Re: [PATCH v2] fast-import: disallow more path components

[Jeff King]

On Sat, Nov 30, 2024 at 01:09:29AM +0000, Elijah Newren via GitGitGadget wrote:

>     Changes since v1:
>     
>      * Moved the check to a higher level, as suggested by Peff.

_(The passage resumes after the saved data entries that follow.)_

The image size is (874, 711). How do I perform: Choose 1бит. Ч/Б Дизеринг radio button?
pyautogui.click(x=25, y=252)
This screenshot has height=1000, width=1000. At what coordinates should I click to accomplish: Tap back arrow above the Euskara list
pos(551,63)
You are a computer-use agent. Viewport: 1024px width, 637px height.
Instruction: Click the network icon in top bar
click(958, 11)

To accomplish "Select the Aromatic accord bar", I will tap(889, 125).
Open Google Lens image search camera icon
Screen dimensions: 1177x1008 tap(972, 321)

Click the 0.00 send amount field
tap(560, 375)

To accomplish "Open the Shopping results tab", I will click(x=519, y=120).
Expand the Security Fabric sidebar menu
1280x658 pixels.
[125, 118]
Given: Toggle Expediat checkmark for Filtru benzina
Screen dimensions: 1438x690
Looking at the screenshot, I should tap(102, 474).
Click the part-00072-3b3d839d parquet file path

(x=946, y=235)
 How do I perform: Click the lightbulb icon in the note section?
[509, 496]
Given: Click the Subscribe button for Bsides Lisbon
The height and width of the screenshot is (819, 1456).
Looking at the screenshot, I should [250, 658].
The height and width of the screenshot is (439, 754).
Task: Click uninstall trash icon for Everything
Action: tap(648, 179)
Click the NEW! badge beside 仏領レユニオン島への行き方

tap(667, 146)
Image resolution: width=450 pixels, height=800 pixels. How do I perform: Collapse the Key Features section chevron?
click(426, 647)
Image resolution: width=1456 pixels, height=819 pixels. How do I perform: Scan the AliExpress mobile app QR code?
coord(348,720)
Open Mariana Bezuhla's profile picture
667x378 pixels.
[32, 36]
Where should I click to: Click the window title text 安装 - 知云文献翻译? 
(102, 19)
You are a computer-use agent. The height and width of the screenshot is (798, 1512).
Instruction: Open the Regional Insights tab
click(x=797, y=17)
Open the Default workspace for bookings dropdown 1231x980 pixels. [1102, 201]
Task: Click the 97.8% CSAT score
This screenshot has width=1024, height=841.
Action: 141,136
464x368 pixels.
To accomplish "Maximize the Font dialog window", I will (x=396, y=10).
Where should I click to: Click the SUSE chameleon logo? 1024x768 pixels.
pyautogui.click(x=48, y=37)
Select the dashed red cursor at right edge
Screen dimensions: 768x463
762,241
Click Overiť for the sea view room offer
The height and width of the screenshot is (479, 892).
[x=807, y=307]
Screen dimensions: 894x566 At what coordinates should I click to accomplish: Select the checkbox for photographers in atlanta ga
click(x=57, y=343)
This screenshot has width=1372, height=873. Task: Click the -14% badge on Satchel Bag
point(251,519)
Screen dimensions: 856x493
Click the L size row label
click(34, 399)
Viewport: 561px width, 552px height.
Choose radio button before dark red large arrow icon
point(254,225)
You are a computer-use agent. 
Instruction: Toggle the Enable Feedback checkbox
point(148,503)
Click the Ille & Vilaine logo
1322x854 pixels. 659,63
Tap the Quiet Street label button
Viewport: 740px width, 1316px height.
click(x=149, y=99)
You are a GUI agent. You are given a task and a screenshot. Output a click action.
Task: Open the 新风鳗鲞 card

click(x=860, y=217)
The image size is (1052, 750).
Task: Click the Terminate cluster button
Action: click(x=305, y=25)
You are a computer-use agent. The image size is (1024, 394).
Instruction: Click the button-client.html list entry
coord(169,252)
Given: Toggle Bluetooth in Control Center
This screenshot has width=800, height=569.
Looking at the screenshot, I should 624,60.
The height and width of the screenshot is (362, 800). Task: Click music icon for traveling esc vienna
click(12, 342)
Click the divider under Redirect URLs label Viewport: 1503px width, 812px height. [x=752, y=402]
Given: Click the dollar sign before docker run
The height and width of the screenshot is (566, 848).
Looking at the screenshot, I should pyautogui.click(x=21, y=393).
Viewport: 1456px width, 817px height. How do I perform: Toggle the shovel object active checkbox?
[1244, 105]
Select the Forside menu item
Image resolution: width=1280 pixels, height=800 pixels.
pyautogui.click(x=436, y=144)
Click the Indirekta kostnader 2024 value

Thanks, the code change looks good. Is it worth tweaking one of the
tests to do "R innocent-path .git/evil"? Otherwise I don't think there's
any coverage of the file_change_cr() call at all.

-Peff

Re: [PATCH v2] fast-import: disallow more path components

[Junio C Hamano]

"Elijah Newren via GitGitGadget" <gitgitgadget@gmail.com> writes:

> From: Elijah Newren <newren@gmail.com>
>
> Instead of just disallowing '.' and '..', make use of verify_path() to
> ensure that fast-import will disallow anything we wouldn't allow into
> the index, such as anything under .git/, .gitmodules as a symlink, or
> a dos drive prefix on Windows.
>
> Since a few fast-export and fast-import tests that tried to stress-test
> the correct handling of quoting relied on filenames that fail
> is_valid_win32_path(), such as spaces or periods at the end of filenames
> or backslashes within the filename, turn off core.protectNTFS for those
> tests to ensure they keep passing.
>
> Helped-by: Jeff King <peff@peff.net>
> Signed-off-by: Elijah Newren <newren@gmail.com>
> ---
>     Disallow verify_path() failures from fast-import
>     
>     Since en/fast-import-path-sanitize has already made it to next, this
>     commit is based on that. (See
>     https://lore.kernel.org/git/pull.1831.v2.git.1732561248717.gitgitgadget@gmail.com/
>     for discussion of that series.)

Ah, sorry and thanks.

Will queue.

Re: [PATCH v2] fast-import: disallow more path components

[Elijah Newren]

On Sun, Dec 1, 2024 at 1:40 PM Jeff King <peff@peff.net> wrote:
>
> On Sat, Nov 30, 2024 at 01:09:29AM +0000, Elijah Newren via GitGitGadget wrote:
>
> >     Changes since v1:
> >
> >      * Moved the check to a higher level, as suggested by Peff.
>
> Thanks, the code change looks good. Is it worth tweaking one of the
> tests to do "R innocent-path .git/evil"? Otherwise I don't think there's
> any coverage of the file_change_cr() call at all.
>
> -Peff

I would say yes, but since this patch too has made it to next and is
marked for master, I'm kinda tempted to just leave it as-is...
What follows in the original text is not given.